Introduction to Text Generation Inference (TGI)
Text Generation Inference (TGI) is an innovative toolkit designed to facilitate high-performance text generation by deploying and serving Large Language Models (LLMs). TGI is widely used in production environments, powering notable platforms such as Hugging Chat, the Inference API, and Inference Endpoint at Hugging Face. It supports several prominent open-source LLMs like Llama, Falcon, StarCoder, BLOOM, and GPT-NeoX, providing a seamless and efficient solution for various text generation tasks.
Key Features
- Simple Deployment: TGI offers a user-friendly launcher to deploy and serve popular LLMs effortlessly.

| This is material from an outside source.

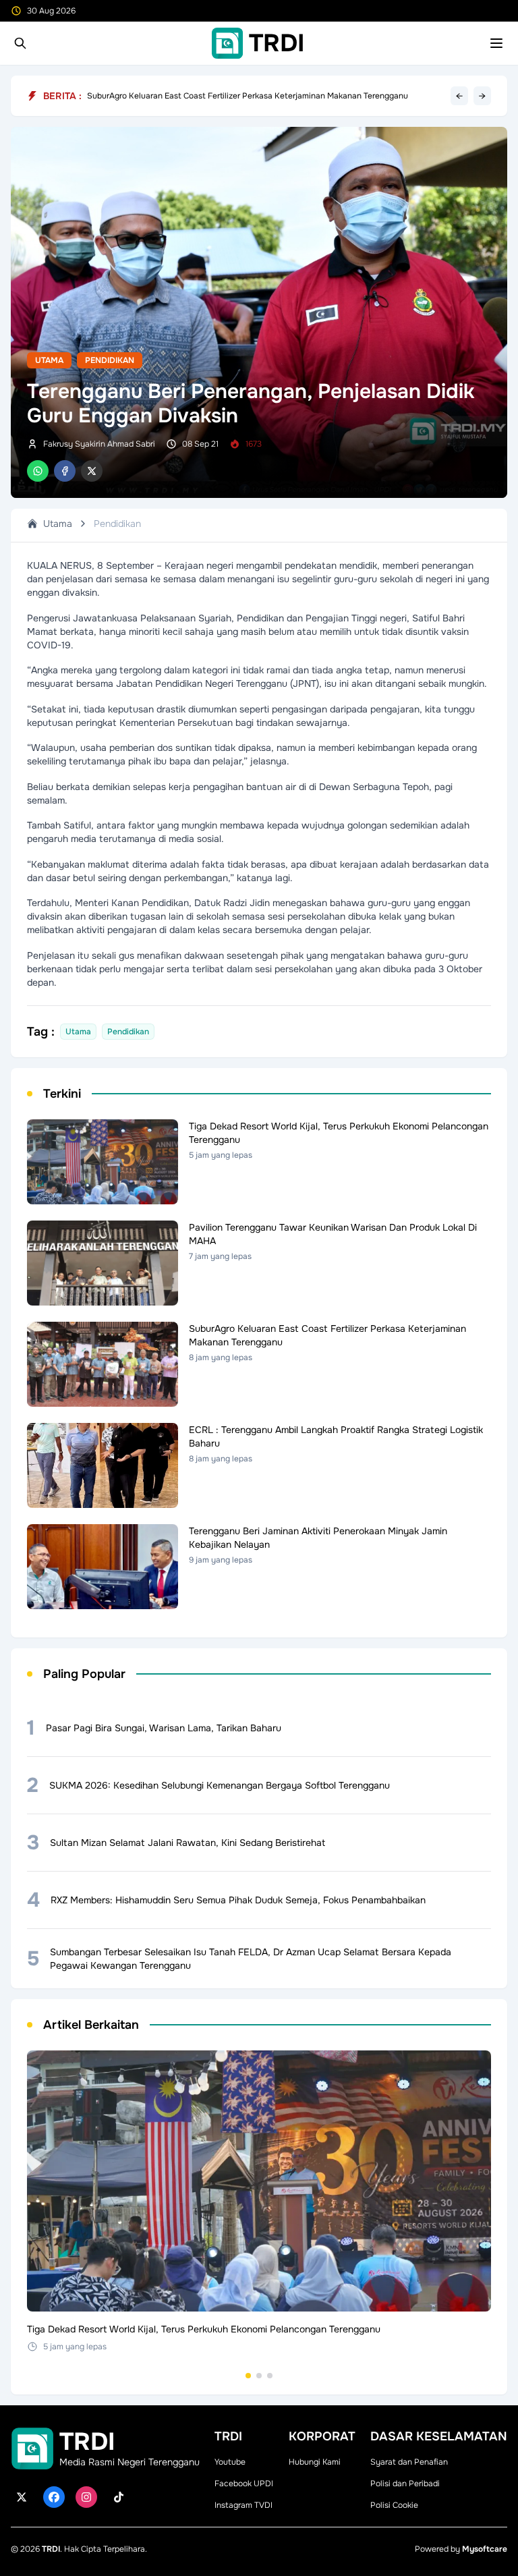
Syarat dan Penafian (409, 2462)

- Production-Ready: Equipped with features like distributed tracing with OpenTelemetry and Prometheus metrics, TGI ensures readiness for robust production environments.
- Tensor Parallelism: Accelerates inference with support for executing tasks on multiple GPUs.
- Token Streaming: Utilizes Server-Sent Events (SSE) for efficient token streaming during text generation.
- Batch Processing: Supports continuous batching to enhance overall throughput for incoming requests.
- API Compatibility: Offers a Messages API compatible with Open AI Chat Completion API for seamless integration.
- Optimized Code: Incorporates optimized transformer code using Flash Attention and Paged Attention to enhance performance.
- Quantization: Supports various quantization techniques like bitsandbytes, GPT-Q, EETQ, AWQ, Marlin, and FP8 to reduce resource usage.
- Security and Flexibility: Implements features like watermarking and logits warper for secure operation and customizable text generation experiences.
- Fine-tuning and Custom Prompts: Supports fine-tuning for specific tasks and generating custom prompts to guide model output.
Hardware Support
TGI is compatible with diverse hardware, ensuring flexibility and scalability. It supports Nvidia and AMD GPUs, Google TPU, Intel GPU, Gaudi, and AWS Inferentia, making it adaptable to various technological ecosystems.
Getting Started
Using Docker
To start using TGI, you can deploy it with a Docker container. Here is a brief overview of the process:
- Set up a Docker environment.
- Run the Docker command to initialize the container with your chosen model.
- Make requests to the server for text generation tasks.
For NVIDIA GPU support, ensure you have the NVIDIA Container Toolkit installed and use CUDA version 12.2 or higher.
Local Installation
For those who prefer local installation, TGI can also be set up with Python and Rust environments after installing the required dependencies, such as Protoc and OpenSSL libraries.
Optimized Architectures
TGI is designed to work seamlessly with modern models. It can be adjusted for best-effort support with less common architectures using automatic model adaptation.
Develop and Test
TGI offers robust facilities for development and testing, allowing users to run and test both Python and Rust-based components effectively.
Quantization
TGI supports on-the-fly quantization and pre-quantized weights to minimize VRAM usage. It also facilitates 4-bit quantization using NF4 and FP4 data types for efficient processing.
The Text Generation Inference project thus represents a powerful and versatile solution for deploying large language models across various environments, providing both efficiency and flexibility in generating human-like text outputs.